I'm reading the "The Hole in our Gospel" by Richard Stearns. Provocative. Stirring. Will force you to rethink your view of the faith. I think it's a must read. Stearns, by the way, is the President of World Vision.
I was challenged by this quote. No one knows who wrote it but I'd be happy to take credit. This is what it says.
"Sometimes I would like to ask God why He allows poverty, suffering and injustice when He could do something about it."
"Well, why don't you ask Him?"
"Because I'm afraid He would ask me the same question."
And if God asked us that question ...what would we answer? Think about that for awhile. What would you answer?
Let's be honest about some things. There's a world of hurt out there. Just a few miles from where I write there are people who don't have very much. They're not lazy, insolent, or incapable. That's the easy stereotype of those who don't have and don't want first hand knowledge of the truth.
Further miles away there are millions and millions and millions of people who live on less than a dollar or two a day, sometimes raising families on that much money.
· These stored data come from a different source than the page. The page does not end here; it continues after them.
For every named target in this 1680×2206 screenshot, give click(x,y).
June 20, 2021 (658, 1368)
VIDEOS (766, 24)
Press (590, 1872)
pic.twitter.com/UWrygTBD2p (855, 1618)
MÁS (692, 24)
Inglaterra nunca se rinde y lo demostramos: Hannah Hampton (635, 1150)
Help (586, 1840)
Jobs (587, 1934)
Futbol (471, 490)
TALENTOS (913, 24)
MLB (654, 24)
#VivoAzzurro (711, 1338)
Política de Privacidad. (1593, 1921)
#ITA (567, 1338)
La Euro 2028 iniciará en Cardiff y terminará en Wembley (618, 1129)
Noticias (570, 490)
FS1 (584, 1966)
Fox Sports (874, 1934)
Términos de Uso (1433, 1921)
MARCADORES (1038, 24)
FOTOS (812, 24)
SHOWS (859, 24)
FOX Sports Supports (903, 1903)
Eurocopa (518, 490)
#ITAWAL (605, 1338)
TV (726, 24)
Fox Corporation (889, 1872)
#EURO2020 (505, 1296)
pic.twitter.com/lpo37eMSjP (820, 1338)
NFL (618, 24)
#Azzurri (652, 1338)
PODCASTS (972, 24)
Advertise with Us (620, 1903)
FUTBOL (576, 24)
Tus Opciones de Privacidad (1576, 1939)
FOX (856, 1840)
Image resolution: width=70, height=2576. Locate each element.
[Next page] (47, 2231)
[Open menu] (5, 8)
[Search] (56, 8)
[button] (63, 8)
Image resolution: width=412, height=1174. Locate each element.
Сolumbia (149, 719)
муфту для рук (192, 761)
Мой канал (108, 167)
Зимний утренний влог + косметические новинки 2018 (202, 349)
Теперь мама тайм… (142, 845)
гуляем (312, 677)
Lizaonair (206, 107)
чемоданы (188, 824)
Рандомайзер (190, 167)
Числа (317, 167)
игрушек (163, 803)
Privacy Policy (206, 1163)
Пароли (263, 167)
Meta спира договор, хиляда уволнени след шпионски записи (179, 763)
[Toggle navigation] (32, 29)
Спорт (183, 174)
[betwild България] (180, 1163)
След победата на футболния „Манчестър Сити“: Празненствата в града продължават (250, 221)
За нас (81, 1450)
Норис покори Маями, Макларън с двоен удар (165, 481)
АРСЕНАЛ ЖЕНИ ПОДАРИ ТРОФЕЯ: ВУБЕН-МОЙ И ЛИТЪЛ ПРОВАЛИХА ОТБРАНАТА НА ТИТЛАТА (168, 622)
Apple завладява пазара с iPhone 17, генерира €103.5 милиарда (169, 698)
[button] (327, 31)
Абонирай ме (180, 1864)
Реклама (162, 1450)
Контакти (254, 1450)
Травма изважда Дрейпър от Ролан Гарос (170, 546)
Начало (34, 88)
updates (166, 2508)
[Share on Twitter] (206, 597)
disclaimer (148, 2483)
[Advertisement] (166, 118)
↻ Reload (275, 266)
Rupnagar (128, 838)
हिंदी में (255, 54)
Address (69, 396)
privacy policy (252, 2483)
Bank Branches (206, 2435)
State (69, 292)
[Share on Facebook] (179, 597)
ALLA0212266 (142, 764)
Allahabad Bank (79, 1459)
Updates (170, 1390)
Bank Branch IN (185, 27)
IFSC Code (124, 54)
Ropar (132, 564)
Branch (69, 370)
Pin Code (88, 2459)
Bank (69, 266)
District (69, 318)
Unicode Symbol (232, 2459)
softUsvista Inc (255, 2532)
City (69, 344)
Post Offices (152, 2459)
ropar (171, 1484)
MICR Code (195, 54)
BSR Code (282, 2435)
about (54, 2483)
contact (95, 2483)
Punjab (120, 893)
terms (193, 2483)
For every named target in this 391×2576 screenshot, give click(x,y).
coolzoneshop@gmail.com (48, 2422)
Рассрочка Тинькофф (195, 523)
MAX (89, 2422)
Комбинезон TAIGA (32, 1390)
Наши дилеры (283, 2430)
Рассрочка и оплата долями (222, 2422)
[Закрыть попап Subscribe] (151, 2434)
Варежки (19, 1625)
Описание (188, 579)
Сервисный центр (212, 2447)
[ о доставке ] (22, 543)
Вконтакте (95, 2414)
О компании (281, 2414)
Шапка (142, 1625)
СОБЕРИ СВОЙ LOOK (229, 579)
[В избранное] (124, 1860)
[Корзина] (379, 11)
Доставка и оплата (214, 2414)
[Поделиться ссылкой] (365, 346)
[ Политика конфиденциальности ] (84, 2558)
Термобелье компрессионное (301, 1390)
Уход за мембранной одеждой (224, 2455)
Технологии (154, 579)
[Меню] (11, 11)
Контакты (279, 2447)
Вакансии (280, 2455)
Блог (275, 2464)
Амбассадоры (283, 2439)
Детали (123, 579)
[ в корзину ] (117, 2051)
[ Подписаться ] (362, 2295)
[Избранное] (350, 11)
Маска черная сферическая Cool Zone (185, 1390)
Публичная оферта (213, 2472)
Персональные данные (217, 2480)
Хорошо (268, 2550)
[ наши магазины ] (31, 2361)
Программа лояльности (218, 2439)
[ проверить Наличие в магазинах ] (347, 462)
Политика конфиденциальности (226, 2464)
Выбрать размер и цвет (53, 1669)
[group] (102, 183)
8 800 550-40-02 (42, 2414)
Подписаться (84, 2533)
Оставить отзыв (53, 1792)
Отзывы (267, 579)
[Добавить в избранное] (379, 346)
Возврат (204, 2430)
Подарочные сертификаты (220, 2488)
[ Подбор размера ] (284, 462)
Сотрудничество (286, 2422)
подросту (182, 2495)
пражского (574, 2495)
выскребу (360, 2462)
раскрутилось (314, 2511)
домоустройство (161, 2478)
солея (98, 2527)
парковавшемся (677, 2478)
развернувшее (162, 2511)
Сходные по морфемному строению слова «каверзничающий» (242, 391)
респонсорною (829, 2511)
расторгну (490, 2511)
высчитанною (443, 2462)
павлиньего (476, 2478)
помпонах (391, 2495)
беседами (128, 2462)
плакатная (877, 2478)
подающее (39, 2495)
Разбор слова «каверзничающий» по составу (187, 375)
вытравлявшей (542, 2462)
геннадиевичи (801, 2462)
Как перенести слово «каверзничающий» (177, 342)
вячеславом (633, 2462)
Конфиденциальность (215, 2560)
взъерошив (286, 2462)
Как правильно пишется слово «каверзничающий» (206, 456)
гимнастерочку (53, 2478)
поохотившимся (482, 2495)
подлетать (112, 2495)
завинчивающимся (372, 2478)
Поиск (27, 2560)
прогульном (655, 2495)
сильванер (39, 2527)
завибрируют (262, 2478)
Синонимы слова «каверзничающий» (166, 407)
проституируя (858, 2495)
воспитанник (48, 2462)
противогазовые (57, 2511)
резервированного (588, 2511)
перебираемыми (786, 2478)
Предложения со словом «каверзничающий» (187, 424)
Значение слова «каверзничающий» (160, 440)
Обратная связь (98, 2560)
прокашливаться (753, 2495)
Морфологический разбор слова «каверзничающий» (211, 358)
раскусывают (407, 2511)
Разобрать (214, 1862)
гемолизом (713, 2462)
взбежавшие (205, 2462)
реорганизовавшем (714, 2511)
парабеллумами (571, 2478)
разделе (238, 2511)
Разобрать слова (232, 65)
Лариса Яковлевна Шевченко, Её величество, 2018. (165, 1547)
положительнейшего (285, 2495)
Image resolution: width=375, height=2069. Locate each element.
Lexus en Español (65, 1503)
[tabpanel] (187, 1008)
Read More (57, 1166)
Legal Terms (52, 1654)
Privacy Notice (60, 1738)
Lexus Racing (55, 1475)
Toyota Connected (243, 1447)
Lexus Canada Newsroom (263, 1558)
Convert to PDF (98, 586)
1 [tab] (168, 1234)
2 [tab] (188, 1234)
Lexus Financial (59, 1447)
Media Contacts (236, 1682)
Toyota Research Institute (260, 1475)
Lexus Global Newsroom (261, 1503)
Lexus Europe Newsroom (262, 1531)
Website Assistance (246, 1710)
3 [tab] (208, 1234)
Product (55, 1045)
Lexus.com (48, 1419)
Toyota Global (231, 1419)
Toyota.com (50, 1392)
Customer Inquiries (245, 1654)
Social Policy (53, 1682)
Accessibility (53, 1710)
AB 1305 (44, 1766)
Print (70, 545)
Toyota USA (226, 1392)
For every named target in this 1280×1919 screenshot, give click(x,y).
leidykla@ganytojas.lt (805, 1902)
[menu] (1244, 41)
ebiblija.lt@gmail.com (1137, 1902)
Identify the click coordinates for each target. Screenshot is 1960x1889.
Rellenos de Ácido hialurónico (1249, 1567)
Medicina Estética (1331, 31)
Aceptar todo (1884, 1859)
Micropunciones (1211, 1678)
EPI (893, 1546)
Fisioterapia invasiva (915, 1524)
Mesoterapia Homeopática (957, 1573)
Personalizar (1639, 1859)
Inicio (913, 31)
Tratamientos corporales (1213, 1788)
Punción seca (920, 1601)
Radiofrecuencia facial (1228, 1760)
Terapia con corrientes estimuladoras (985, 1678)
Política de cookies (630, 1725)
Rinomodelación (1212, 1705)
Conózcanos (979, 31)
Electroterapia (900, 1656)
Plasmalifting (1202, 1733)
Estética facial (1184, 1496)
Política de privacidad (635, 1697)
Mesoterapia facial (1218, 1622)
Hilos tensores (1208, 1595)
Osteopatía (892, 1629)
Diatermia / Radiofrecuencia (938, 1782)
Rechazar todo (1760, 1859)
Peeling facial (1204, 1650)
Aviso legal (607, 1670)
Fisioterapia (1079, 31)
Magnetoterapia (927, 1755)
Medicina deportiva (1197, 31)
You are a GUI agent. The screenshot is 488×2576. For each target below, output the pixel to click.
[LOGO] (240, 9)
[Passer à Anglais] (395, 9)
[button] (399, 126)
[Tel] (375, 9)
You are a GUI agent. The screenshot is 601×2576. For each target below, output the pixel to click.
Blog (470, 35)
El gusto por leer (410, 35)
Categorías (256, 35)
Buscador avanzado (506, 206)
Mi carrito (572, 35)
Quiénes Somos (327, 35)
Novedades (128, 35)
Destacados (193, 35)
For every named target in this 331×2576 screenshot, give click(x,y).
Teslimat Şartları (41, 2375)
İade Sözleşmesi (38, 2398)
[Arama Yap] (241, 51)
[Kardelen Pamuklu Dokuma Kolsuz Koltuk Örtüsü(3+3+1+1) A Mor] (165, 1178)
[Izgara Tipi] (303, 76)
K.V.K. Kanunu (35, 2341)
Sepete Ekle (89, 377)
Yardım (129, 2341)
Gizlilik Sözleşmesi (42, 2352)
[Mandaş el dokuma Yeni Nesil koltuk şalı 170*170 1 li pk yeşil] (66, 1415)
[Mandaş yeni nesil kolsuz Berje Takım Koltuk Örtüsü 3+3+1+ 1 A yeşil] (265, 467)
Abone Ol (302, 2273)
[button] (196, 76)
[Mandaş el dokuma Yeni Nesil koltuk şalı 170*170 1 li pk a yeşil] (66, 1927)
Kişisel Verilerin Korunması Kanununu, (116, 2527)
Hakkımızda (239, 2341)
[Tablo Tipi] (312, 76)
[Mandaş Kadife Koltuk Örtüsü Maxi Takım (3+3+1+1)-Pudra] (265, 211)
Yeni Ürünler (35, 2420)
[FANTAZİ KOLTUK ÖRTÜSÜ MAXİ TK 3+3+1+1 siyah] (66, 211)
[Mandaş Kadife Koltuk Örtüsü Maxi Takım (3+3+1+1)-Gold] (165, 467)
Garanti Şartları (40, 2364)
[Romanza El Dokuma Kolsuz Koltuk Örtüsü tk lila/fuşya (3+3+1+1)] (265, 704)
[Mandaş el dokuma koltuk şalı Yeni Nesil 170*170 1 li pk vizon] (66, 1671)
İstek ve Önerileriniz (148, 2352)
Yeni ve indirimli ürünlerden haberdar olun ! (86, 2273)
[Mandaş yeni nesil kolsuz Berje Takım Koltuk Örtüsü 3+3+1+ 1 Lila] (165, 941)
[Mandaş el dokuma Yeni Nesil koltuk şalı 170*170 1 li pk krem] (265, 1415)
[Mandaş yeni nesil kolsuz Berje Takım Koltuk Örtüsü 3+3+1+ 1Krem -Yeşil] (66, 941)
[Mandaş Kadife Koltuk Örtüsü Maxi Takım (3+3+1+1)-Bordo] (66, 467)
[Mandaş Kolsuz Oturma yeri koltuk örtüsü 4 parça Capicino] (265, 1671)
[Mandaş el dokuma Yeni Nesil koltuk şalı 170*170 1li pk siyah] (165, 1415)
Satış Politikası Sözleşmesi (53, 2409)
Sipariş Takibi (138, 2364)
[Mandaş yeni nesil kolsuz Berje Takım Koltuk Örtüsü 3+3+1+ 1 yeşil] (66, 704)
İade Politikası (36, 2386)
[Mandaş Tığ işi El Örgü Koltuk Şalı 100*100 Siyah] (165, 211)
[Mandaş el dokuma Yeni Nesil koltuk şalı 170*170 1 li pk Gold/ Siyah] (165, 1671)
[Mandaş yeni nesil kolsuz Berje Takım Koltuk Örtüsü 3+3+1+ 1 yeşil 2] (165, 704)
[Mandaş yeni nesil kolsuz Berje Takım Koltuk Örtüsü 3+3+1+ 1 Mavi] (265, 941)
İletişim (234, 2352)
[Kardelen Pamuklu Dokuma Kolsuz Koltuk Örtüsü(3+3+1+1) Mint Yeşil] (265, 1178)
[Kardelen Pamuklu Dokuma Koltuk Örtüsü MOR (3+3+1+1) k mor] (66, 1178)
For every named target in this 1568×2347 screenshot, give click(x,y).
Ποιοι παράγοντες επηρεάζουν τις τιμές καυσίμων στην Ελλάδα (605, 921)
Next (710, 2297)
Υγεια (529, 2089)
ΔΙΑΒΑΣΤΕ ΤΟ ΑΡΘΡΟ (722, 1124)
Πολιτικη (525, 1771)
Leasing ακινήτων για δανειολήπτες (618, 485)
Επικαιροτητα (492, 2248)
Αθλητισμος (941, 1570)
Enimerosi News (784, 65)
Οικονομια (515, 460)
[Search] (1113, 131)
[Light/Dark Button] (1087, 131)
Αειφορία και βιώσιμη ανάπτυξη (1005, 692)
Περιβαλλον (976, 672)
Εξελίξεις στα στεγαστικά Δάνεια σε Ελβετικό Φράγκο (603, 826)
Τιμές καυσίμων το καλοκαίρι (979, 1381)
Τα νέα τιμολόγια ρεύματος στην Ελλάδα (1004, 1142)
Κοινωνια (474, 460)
They're not lazy, insolent, or incapable. The stress and strains on their lives are almost beyond our imagination.
The gospel asks us the question 'Who's our neighbor'? The short answer is 'anyone who's in need'? The longer answer lays a whole lot of responsibility at the feet of those of us who by any world standard have so much. We have so much money, stuff, access, influence, education and know-how. Having much, requires us to invest much. Are we willing to do so?
It's much more convenient to shake a fist at God and blame Him for all the suffering and hurt in the world. Looking in the mirror and shaking a fist at ourselves ...whew.
I used to give a talk at retreats that ended like this:
"So Jesus, what's your plan for carrying on your work?"
And Jesus took her to a place where she could see all of human history and together they watched the activities of ordinary men and women."
After they watched for awhile, she looked at Him in disbelief. "You mean 'we're your plan'."
And Jesus nodded.
She asked, "And what if you're plan doesn't work?"
Jesus said, "It's got to. It's the only plan I've got."
We don't believe it. Not down where the truth lives. We dig semi-deep into our pocketbooks, allaying as much guilt as we can, investing a little time, a little expertise but the truth is we don't live as if 'we're God's plan'.
What would happen if we lived more fully into the reality of being 'God's plan' for the hurting, the lost, the poor, and the marginalized? What would that do to our giving, the use of our time and our willingness to use what really is incredible influence? Easy. We'd give more, be more generous with our time and we'd be trying harder to bring more people along for what could be a rather incredible ride.
There's a world of hurt out there. A world of need. Who's going to help meet that hurt, meet that need? Count me in. I want to start filling that hole in our gospel. It might fill some holes in my own life.